I breathe a sigh of relief as the VHF goes over and out—at least the boatmen are paying attention. Then I dip my paddle into the swirling brown water, warily keeping an eye on the tows (each pushing some 40 barges lashed together into six-acre mega-transport containers). Our friends slowly work their way back to us, timing their crossing so they don’t get sucked into the maw of a floating caravan.

“It’s a hungry river; you have to respect that,” our guide John Ruskey says quietly when they finally pull up alongside us. They grin sheepishly, water dripping from the ends of their paddles. “Ya’ll fall out here, you’re floatin’ hundreds of miles before you wash up.”

For those of us raised on the great novels of Mark Twain, the Big River is a mythical thing, more imaginary than real. But here in this moment, the palms of my hands ache from gripping a wooden paddle; the river is bigger, faster, and darker than I’d ever dreamed.

It’s been two days on the lower Mississippi and already the preconceptions I had—industrialized banks and polluted waters—have evaporated like a morning fog. Unlike the more northern reaches of the river, flanked by towns, cities, and heavily developed farmlands, the lower Mississippi is still a wild sprawl. Forested islands and huge deserted sandbars rise out of eddies the size of several city blocks; a bend in the river can take 20 miles to hairpin back to almost the same spot. At the water’s edge a dense strip of deciduous forest harbors bears and coyotes, opossums and beavers, and turtles and snakes. The 300 river miles between Memphis and Vicksburg, Mississippi, are the most sparsely inhabited stretch of the entire river. And that’s the exact reason we’re paddling them.

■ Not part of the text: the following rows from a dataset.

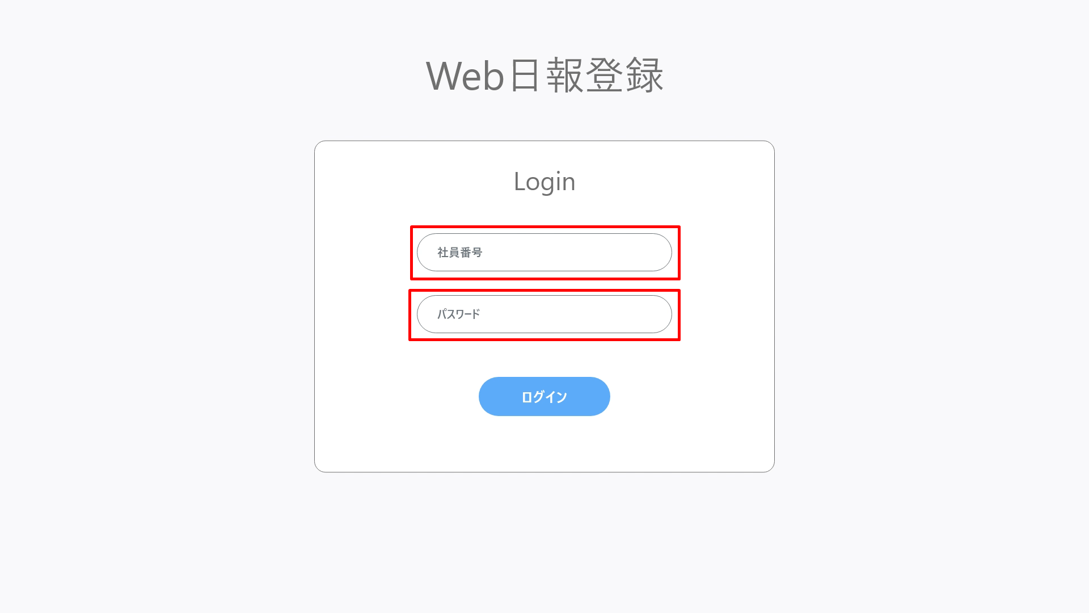1089x613 pixels.
Task: Place cursor in the first rounded input
Action: point(545,252)
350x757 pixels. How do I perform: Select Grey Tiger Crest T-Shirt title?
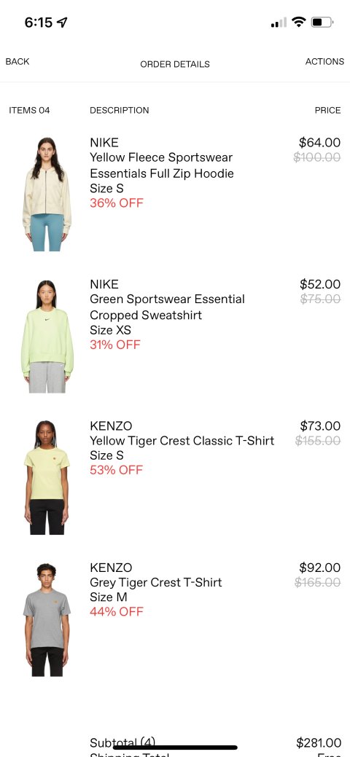pyautogui.click(x=155, y=583)
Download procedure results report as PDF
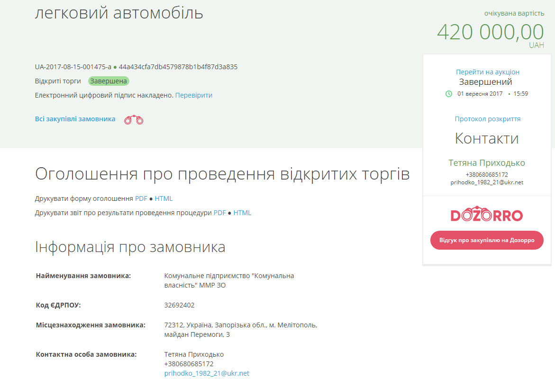 click(x=219, y=213)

THE LOWER MISSISSIPPI IS LOOSELY defined geographically, but the name basically refers to the section of river that forms the western boundary of the Mississippi Delta—a wide, flood-rich alluvial plain with a lore and history so deep it’s been called the South’s South, Mississippi’s Mississippi, the most southern place on Earth.

Running through the Delta’s heart is Route 61, the Blues Highway, the storied escape of bluesmen heading north to the promised land of Chicago. Cruising that road with John Lee Hooker and Muddy Waters rattling the car windows is like traveling back 60 years. The two lane blacktop cuts through an infinity of flat—cotton, soybean, and sorghum fields are interrupted only by the occasional farmstand or tumbledown shack. This is the land where cotton was king, where the blues began, where Robert Johnson is said to have sold his soul to the devil, where Charlie Patton and Son House played at fish fries, and where Ike Turner and Howlin’ Wolf sang about big-legged women and bad husbands.

The unofficial capital of the Delta is Clarksdale, Mississippi. Its sleepy downtown consists of a few square blocks, but its legend as the land that shaped the blues resonates worldwide. It’s also the home of John Ruskey, 43, whose Quapaw Canoe Company is the only outfitter running wilderness trips of any kind on the lower Mississippi. John, in fact, is the Quapaw Canoe Company; founder, outfitter, guide, canoe-carver, artist, musician, and chef. Should you be lucky enough to catch him on the phone one of the days he’s not paddling, he will, in no great hurry, get around to telling you that he can take you out on the river to explore by the day or the week—his only requirements being that you are willing to paddle and can deal with whatever nature dishes up. For all this he charges next to nothing:  $75 a day per person.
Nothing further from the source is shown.